Le CDF estime qu’une documentation si possible complète et archivée en un seul lieu est nécessaire. Il s’agit d’une source d’information pertinente à propos des différents aspects d’un projet, aussi bien que sur la réalisation des objectifs et sur les facteurs de risques. Tout particulièrement, ces informations peuvent servir de base au processus d’apprentissage ou à la préparation de guides, en tant que «good practice» pour les projets futurs.
L’évaluation des risques en tant que facteur de succès pour la mise en œuvre et la continuation des projets
De même que l’état de la documentation est très hétérogène, les estimations à propos des risques (identification des risques potentiels pour le projet) formulées dans les divers documents sont quantitativement et qualitativement très variables. Alors que d’un côté l’on dispose de bonnes évaluations des risques relatifs au projet et/ou au contexte, de telles indications sont presque totalement absentes dans d’autres projets. C’est cependant justement ce type d’informations qui renseigne à propos des éventuelles embûches lors de la mise en œuvre et de la poursuite du projet. Elles peuvent, lorsqu’elles sont élaborées à temps, avoir une influence sur le succès ou l’échec à long terme du projet.

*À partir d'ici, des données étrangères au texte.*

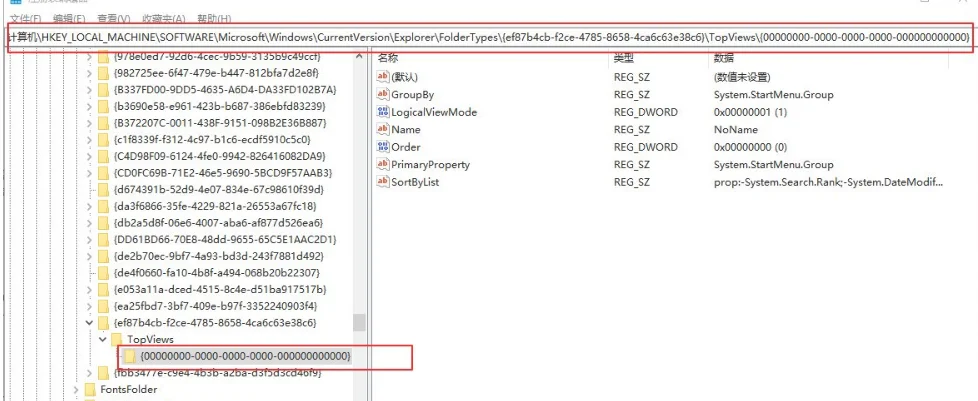Image resolution: width=978 pixels, height=401 pixels.
Task: Click the PrimaryProperty string value icon
Action: (383, 164)
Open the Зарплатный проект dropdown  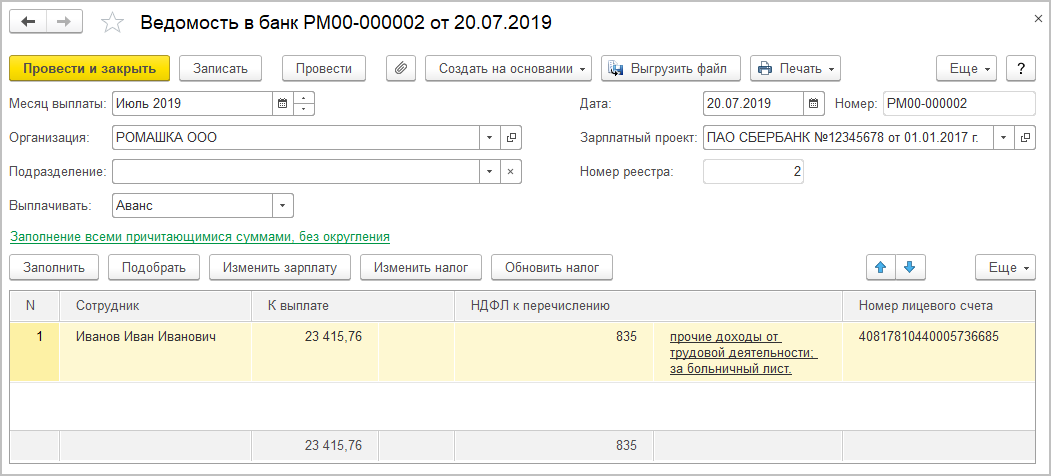pos(1003,137)
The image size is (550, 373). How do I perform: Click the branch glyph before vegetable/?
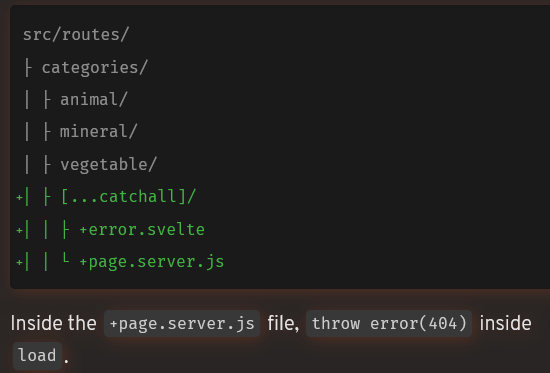point(47,165)
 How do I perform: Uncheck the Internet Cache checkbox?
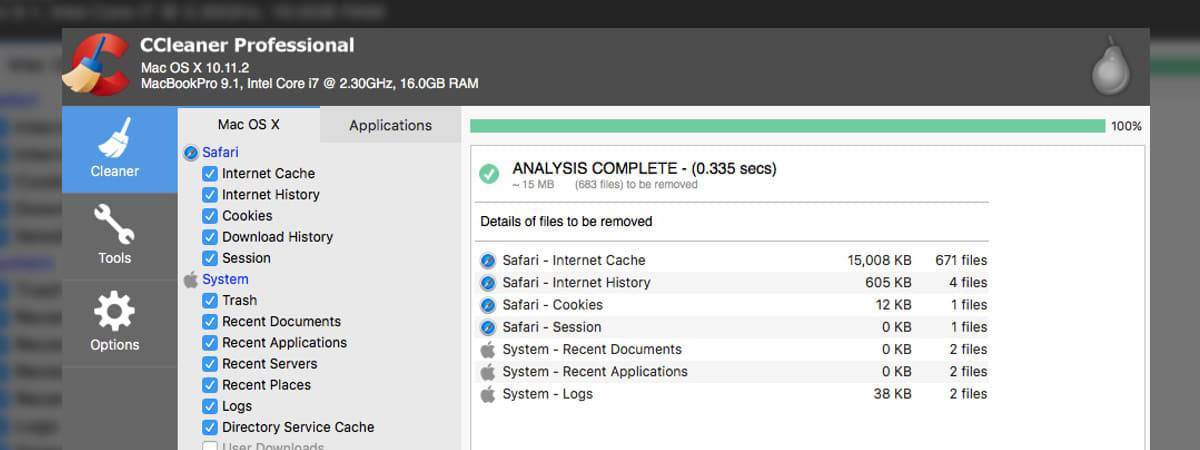point(209,174)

Le CDF est d’avis que des analyses de risques menées systématiquement et de manière standardisée au moment du lancement du projet peuvent directement livrer de premiers renseignements utiles pour une réalisation et une poursuite optimale des projets. Le cas échéant, elles peuvent être adaptées en fonction des nouveaux développements durant la mise en œuvre du projet.

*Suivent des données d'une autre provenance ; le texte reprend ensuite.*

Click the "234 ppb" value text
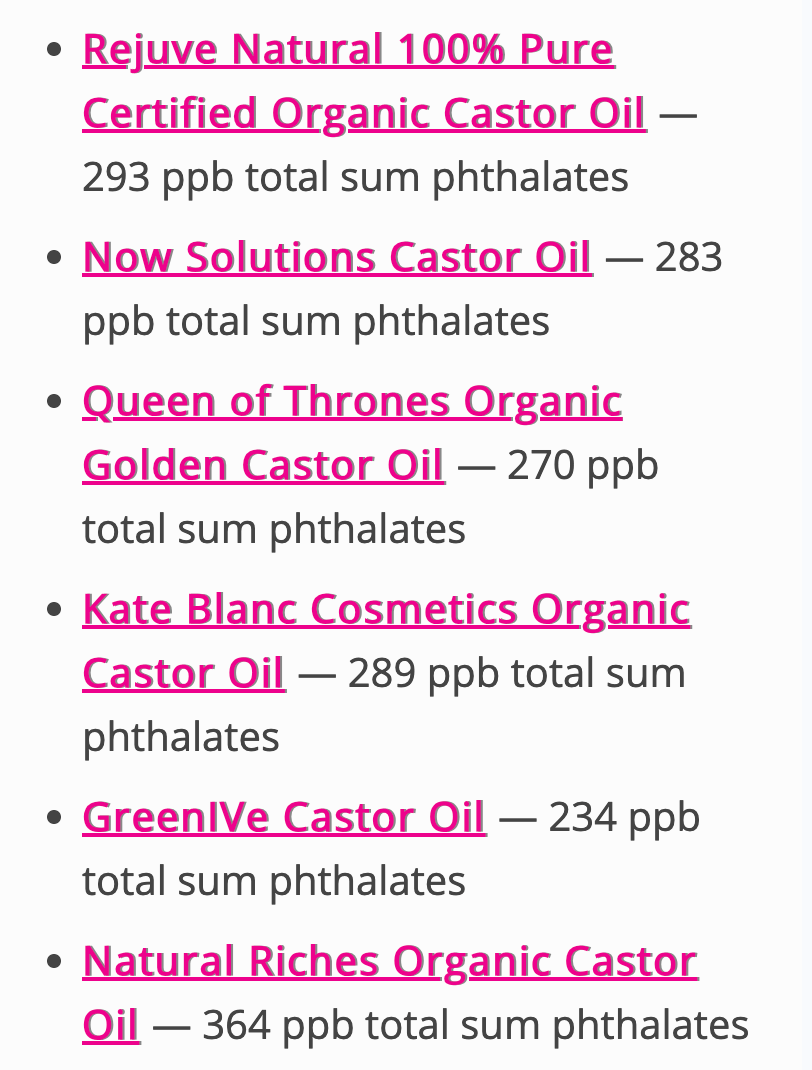The height and width of the screenshot is (1070, 812). (x=624, y=817)
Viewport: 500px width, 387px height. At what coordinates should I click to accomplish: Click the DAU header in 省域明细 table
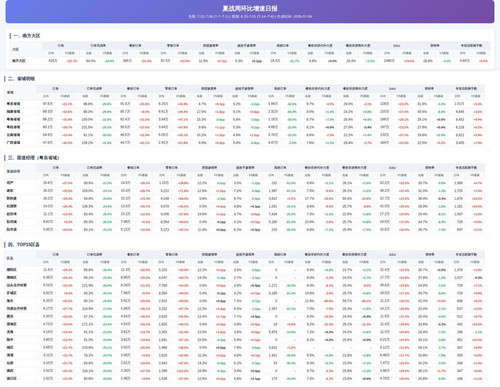click(x=392, y=89)
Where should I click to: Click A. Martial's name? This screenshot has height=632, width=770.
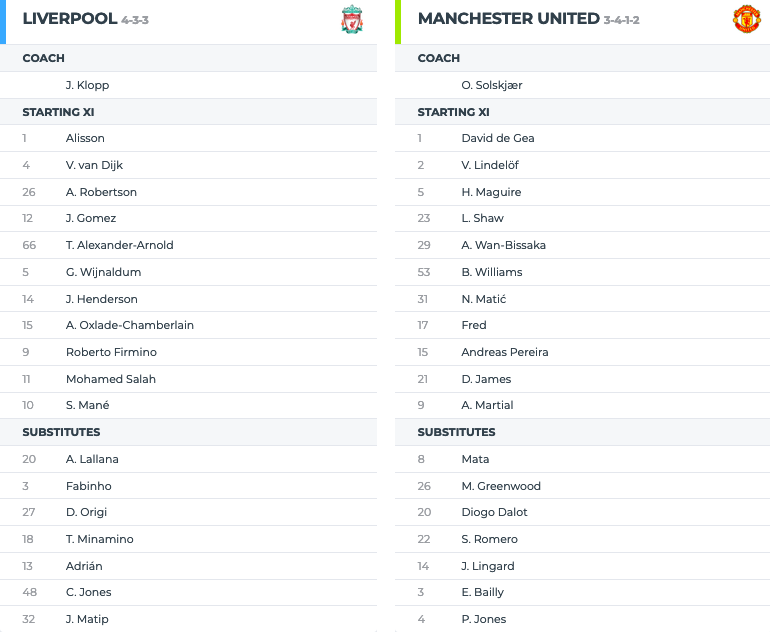pos(487,405)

Des «analyses ex-post» menées de manière ciblée peuvent créer une plus-value
Dans le contexte de la Déclaration de Paris sur l’efficacité de l’aide au développement, des améliorations de la pratique actuelle de l’évaluation peuvent aussi être envisagées. Dans l’intention de «profiter des résultats et des expériences provenant de projets antérieurs sélectionnés», le CDF estime que des analyses ex-post ciblées, réalisées quelques années après l’interruption du projet, peuvent tout à fait livrer des inputs précieux pour l’organisation, la mise en œuvre et particulièrement pour le retrait futurs, aussi bien que pour la poursuite des concepts et objectifs. Ces évaluations doivent être menées sur place par des personnes ou organisations indépendantes. De cette manière, il est possible d’identifier des facteurs de succès fiables en vue de projets efficaces et durables. Ces facteurs doivent ensuite être communiqués grâce à la formation du personnel au sein de la DDC.

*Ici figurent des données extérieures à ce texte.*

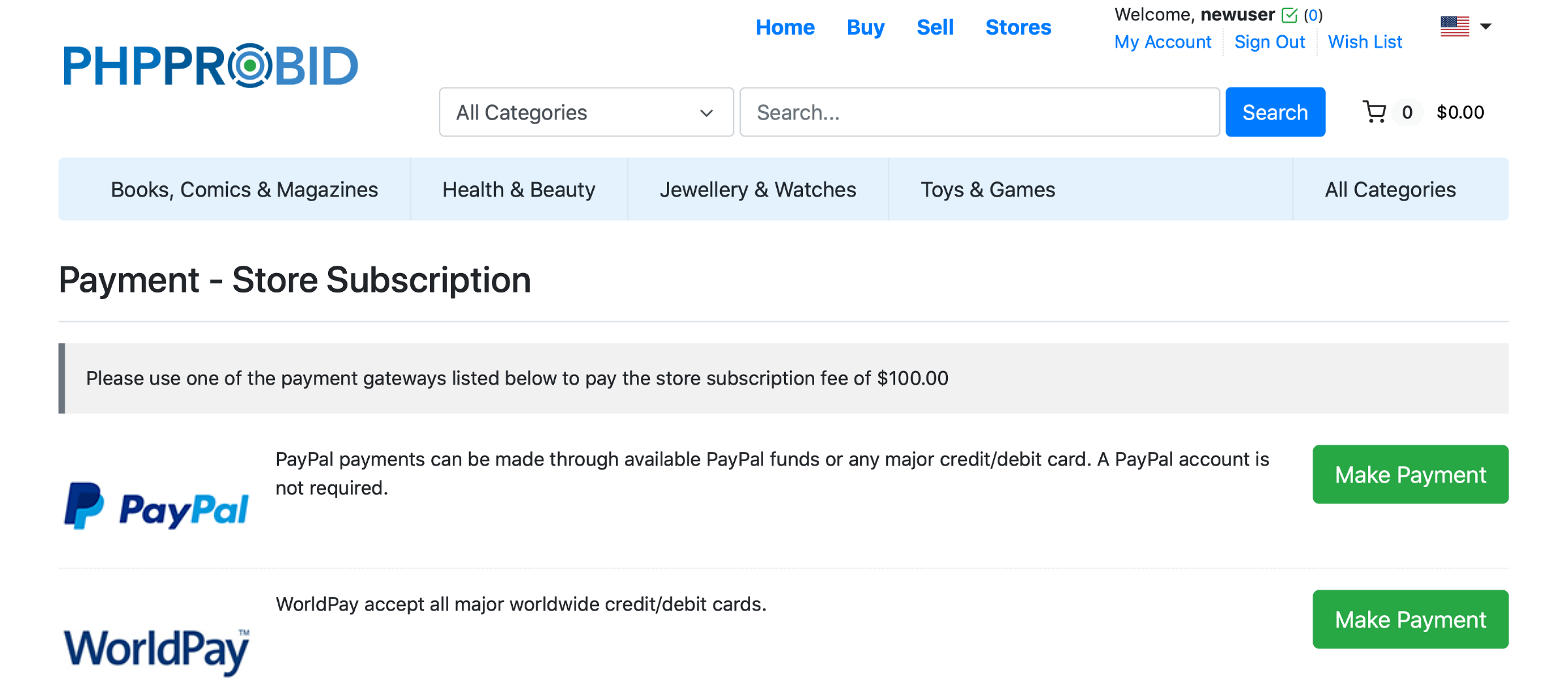Click the Sign Out link
1568x683 pixels.
1269,42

Les recommandations à l’égard de la DDC
Les recommandations que le CDF adresse à la DDC concernent en premier lieu le management de projet et visent un retrait optimal dans le souci d’assurer à long terme l’utilité et les effets des projets d’aide au développement:
- Définition de directives internes concernant le retrait d’un projet
- Amélioration de la définition des objectifs, de manière à ce que leur réalisation des objectifs soit mesurable
- Mise en place d’un archivage actif et standardisé de la documentation de projet
- Monitoring systématique des zones à risques principales pendant la réalisation du projet
- Réalisation d’enquêtes « ex-post » pour certains projets-clés sélectionnés.